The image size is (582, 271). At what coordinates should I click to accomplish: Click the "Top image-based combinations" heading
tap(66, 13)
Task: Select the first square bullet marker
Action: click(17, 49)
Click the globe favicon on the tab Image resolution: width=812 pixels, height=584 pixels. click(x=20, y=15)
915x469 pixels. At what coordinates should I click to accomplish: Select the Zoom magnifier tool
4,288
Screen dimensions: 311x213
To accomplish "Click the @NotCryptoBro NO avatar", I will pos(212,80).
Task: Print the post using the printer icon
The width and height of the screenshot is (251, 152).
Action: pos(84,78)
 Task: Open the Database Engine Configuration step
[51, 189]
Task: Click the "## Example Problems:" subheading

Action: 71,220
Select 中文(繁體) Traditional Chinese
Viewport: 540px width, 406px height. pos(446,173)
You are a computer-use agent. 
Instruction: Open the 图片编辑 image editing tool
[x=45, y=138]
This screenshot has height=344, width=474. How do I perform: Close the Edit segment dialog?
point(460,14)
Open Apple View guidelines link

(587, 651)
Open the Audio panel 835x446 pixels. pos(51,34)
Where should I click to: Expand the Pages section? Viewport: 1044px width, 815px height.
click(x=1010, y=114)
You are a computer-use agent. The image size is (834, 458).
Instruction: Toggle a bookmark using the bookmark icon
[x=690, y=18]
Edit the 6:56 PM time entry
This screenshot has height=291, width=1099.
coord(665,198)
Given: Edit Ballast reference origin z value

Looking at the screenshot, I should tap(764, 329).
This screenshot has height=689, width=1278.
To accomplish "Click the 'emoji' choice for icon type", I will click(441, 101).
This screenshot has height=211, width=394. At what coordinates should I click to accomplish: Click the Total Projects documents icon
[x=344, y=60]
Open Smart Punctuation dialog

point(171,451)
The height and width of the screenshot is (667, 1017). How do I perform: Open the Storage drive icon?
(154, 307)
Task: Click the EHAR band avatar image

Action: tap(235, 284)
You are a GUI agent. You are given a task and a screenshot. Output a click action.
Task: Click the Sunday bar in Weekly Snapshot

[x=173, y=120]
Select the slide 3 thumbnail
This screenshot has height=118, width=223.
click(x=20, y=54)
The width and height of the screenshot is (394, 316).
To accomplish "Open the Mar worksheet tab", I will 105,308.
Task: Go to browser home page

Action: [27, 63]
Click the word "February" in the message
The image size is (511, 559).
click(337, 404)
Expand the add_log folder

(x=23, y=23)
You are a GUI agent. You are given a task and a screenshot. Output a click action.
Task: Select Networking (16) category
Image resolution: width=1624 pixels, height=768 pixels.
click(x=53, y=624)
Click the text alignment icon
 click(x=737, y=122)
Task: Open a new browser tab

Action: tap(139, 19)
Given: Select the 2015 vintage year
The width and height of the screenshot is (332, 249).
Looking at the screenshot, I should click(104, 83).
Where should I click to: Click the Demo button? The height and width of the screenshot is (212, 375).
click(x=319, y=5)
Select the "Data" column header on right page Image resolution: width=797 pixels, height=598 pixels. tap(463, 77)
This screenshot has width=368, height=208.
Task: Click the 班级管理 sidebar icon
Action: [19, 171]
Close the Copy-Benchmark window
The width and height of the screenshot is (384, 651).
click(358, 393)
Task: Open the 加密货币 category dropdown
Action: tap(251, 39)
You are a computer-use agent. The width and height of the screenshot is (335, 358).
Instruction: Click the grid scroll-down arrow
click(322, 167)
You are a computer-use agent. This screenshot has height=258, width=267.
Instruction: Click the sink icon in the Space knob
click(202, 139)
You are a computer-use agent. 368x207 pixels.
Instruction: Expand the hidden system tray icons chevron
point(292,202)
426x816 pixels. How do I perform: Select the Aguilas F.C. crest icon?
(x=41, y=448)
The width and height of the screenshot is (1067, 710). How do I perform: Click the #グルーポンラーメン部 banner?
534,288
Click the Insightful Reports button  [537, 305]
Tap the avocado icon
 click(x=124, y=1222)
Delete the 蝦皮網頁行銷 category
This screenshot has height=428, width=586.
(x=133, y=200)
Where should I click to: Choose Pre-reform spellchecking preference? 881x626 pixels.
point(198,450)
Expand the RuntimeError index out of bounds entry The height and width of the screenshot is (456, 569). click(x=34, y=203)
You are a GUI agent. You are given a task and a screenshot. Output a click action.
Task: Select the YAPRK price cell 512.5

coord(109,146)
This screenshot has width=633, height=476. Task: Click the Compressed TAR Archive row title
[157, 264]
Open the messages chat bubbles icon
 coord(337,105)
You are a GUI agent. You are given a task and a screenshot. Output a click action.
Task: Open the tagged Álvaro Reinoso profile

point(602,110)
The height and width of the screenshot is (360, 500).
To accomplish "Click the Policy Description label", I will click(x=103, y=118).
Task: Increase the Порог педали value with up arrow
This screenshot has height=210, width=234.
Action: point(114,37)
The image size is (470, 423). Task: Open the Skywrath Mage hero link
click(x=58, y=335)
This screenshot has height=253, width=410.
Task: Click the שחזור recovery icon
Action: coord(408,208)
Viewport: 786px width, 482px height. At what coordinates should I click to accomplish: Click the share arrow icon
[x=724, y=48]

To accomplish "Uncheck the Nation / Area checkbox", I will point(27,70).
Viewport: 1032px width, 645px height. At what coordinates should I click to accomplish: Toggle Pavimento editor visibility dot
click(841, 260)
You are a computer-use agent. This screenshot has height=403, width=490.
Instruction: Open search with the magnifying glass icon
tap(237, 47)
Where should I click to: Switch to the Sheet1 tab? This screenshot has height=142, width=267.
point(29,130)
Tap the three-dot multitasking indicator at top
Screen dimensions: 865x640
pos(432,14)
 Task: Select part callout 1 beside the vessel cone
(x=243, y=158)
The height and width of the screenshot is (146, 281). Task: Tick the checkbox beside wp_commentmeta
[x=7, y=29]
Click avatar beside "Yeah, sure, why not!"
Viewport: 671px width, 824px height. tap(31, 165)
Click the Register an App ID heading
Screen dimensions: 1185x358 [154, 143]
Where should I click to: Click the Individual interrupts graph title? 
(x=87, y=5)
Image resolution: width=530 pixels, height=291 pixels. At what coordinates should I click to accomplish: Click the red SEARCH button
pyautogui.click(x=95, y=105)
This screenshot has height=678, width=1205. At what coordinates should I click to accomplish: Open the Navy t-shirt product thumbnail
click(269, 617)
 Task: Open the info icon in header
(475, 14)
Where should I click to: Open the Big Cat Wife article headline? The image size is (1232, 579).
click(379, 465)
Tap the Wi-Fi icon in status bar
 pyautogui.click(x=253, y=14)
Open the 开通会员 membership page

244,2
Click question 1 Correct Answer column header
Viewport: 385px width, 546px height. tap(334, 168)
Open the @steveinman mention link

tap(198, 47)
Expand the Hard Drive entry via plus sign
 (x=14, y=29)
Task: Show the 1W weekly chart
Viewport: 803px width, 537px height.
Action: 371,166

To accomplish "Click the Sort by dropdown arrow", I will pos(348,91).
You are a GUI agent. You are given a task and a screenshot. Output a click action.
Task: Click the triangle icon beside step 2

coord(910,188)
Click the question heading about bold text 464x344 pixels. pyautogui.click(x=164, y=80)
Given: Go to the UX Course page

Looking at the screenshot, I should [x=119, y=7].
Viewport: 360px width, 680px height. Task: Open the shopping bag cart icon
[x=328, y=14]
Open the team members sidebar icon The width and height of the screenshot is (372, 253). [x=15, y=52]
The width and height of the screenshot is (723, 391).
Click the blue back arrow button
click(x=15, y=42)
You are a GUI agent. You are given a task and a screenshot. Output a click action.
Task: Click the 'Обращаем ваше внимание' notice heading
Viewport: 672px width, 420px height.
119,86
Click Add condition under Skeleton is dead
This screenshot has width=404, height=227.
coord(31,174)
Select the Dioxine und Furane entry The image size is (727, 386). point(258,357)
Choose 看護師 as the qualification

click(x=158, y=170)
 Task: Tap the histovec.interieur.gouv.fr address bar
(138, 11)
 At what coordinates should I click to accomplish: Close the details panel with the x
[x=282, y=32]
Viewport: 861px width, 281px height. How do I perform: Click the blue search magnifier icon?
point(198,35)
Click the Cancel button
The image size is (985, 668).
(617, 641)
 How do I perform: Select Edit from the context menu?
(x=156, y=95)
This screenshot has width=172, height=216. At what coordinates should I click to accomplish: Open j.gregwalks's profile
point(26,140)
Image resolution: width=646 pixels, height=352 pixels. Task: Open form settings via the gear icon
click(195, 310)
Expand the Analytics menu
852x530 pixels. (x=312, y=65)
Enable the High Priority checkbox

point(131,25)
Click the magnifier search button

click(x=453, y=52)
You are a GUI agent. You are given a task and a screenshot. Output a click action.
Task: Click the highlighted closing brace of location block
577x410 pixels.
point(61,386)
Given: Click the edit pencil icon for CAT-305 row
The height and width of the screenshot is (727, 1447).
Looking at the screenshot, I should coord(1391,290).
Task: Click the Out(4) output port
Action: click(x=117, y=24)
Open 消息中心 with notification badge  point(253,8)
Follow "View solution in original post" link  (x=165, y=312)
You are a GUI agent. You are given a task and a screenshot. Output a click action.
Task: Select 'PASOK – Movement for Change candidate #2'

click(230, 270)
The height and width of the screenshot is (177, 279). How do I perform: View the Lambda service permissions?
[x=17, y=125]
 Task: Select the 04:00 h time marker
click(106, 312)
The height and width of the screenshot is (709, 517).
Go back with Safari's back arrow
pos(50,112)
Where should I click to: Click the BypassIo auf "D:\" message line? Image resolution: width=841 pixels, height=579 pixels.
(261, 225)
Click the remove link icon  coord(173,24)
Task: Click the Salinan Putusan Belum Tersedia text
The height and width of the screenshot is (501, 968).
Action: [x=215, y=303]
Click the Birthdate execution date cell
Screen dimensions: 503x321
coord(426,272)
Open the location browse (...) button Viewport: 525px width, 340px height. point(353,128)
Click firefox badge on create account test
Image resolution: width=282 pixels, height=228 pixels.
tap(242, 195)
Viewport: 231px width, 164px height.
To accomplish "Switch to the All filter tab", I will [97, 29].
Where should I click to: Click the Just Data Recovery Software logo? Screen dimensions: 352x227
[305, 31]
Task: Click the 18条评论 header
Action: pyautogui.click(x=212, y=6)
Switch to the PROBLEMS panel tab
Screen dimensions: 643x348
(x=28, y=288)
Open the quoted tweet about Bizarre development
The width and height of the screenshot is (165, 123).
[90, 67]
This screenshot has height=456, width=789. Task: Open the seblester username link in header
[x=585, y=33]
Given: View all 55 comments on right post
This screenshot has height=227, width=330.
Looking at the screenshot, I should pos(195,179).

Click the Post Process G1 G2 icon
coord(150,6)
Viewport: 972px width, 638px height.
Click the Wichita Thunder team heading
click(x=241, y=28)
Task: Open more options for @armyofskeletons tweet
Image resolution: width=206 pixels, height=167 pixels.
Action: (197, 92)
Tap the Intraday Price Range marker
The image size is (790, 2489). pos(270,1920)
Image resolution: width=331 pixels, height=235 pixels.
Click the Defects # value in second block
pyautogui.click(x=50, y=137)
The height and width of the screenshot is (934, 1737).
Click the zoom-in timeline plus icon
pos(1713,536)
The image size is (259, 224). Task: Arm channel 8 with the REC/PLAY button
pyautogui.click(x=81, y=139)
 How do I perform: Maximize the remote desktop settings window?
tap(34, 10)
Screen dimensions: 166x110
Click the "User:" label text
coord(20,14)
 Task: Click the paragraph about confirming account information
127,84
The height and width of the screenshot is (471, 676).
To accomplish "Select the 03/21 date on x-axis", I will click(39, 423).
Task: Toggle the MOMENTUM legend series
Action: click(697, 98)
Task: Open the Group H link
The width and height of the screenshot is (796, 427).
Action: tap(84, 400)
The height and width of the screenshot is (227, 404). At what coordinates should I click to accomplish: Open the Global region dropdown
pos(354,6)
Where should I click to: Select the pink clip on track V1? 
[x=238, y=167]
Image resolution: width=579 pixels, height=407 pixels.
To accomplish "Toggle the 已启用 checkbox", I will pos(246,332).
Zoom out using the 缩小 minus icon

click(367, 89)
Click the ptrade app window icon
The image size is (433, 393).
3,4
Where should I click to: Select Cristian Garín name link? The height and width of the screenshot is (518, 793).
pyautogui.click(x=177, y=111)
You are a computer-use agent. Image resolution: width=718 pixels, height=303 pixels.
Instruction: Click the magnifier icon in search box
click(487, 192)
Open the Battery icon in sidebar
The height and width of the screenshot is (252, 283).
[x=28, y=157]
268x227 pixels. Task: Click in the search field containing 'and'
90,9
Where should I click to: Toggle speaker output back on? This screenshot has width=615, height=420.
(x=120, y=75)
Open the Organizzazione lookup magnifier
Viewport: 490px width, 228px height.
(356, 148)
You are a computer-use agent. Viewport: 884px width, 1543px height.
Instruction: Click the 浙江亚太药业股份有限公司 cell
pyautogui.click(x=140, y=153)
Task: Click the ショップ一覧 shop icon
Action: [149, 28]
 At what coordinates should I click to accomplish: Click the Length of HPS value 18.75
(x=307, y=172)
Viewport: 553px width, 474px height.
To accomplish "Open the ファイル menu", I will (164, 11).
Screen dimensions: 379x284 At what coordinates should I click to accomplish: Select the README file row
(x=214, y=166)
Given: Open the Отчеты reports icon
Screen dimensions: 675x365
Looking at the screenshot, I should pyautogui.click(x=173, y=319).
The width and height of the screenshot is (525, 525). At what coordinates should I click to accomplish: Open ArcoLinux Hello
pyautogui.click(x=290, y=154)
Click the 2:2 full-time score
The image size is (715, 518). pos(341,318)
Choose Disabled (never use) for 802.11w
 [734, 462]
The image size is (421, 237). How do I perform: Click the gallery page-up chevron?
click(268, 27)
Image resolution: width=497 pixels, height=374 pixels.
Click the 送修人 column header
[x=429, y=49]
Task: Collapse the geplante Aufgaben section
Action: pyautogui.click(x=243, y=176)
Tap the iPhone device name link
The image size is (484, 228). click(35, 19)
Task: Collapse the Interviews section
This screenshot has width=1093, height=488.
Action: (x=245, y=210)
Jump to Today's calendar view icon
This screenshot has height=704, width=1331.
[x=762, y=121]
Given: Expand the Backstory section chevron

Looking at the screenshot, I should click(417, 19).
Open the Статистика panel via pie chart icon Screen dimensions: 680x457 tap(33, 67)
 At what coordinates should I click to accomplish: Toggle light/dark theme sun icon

.....

**WHAT THIS TASK INVOLVES**. Locate the string "computer" in the listing above and copy every line where it occurs.

**SOLUTION**.
You are a computer-use agent. 
You are a computer-use agent. The image size is (834, 458).
You are a computer-use agent. The width and height of the screenshot is (335, 358).
You are a computer-use agent. This screenshot has height=258, width=267.
You are a computer-use agent. 368x207 pixels.
You are a computer-use agent. This screenshot has height=403, width=490.
You are a computer-use agent. Image resolution: width=718 pixels, height=303 pixels.
You are a computer-use agent. Viewport: 884px width, 1543px height.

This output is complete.